Court of Criminal Appeals of Tennessee, at Nashville
Sep 13, 2005
No. M2004-03054-CCA-R3-CD (Tenn. Crim. App. Sep. 13, 2005)

Opinion

No. M2004-03054-CCA-R3-CD.

Assigned on Briefs August 16, 2005.

Filed September 13, 2005.

Appeal from the Circuit Court for Montgomery County; No. 39924; John H. Gasaway, Judge.

Judgments of the Circuit Court Affirmed.

Gregory D. Smith, Clarksville, Tennessee, for the appellant, Christopher Lynn Hoosier.

Paul G. Summers, Attorney General and Reporter; Jennifer L. Bledsoe, Assistant Attorney General; John Wesley Carney, Jr., District Attorney General; and C. Daniel Brollier, Jr. and Arthur F. Bieber, Assistant District Attorneys General, for the appellant, State of Tennessee.

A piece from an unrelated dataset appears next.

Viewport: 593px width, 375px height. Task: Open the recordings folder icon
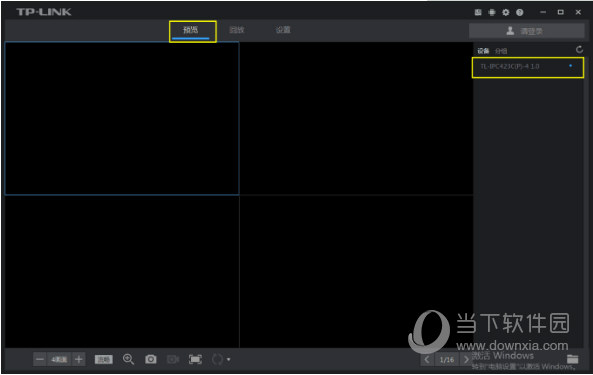573,359
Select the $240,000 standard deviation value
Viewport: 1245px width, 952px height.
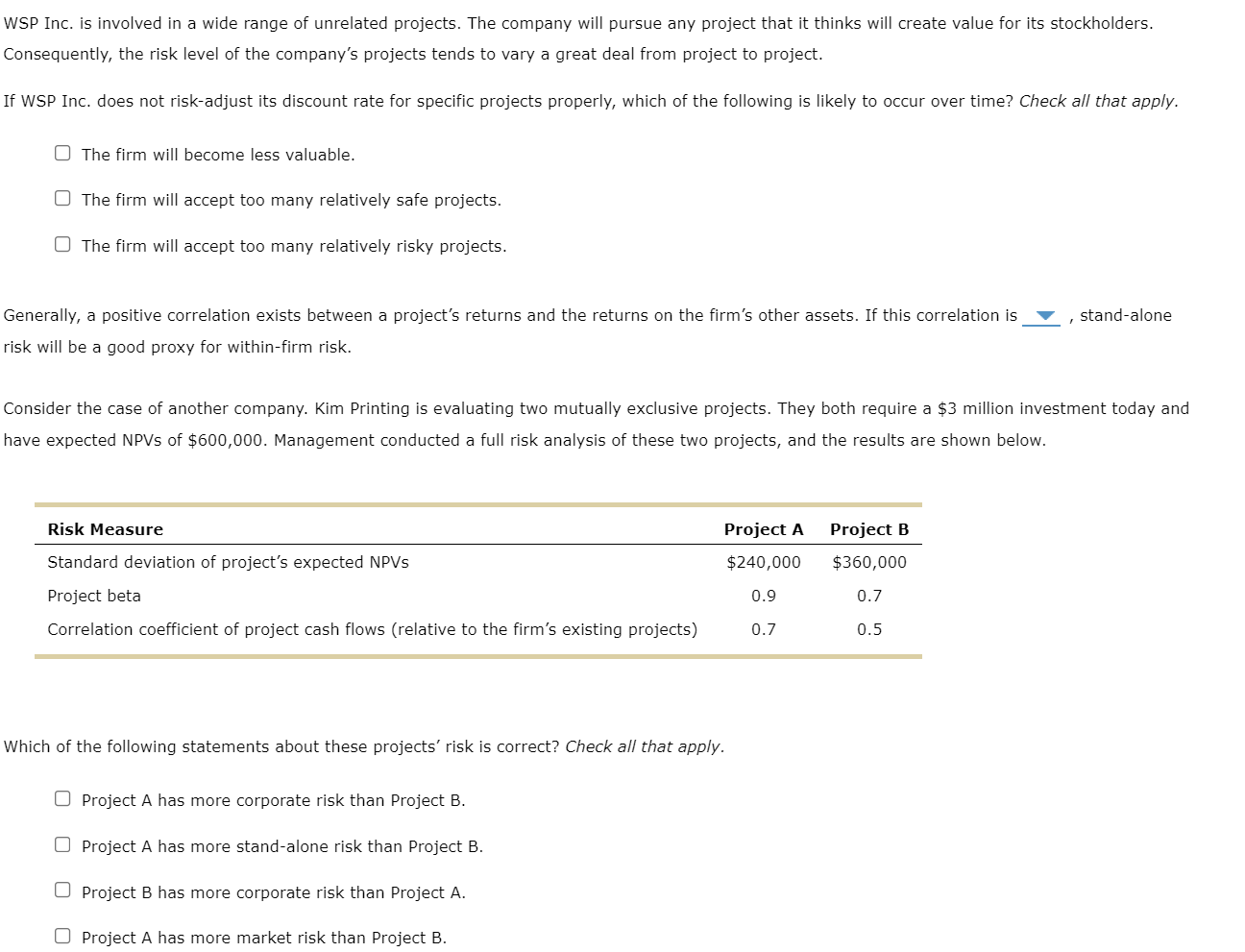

Joseph M. Tipton, J., delivered the opinion of the court, in which Thomas T. Woodall, J., joined. Robert W. Wedemeyer, J., not participating.


OPINION


A Montgomery County Circuit Court jury convicted the defendant, Christopher Lynn Hoosier, of possession with the intent to sell one-half gram or more of cocaine, a Class B felony, simple possession of marijuana, a Class A misdemeanor, and possession of drug paraphernalia, a Class A misdemeanor, and the trial court sentenced him as a Range II, multiple offender to concurrent terms of twenty years for the cocaine conviction and eleven months and twenty-nine days for each of the misdemeanor convictions. The defendant appeals, claiming the trial court erred in sentencing him by finding enhancement factors that were not submitted to a jury or proven beyond a reasonable doubt and by failing to apply a factor in mitigation. We affirm the judgments of the trial court.

At trial, the evidence showed that officers of the Clarksville Police Department's Major Crimes Unit executed a search warrant at the defendant's home, where he lived with his girlfriend and their three children. The search revealed the presence of 43.6 ounces of crack cocaine, a small amount of marijuana, drug paraphernalia, $8025 in cash, handguns, and electronic scales.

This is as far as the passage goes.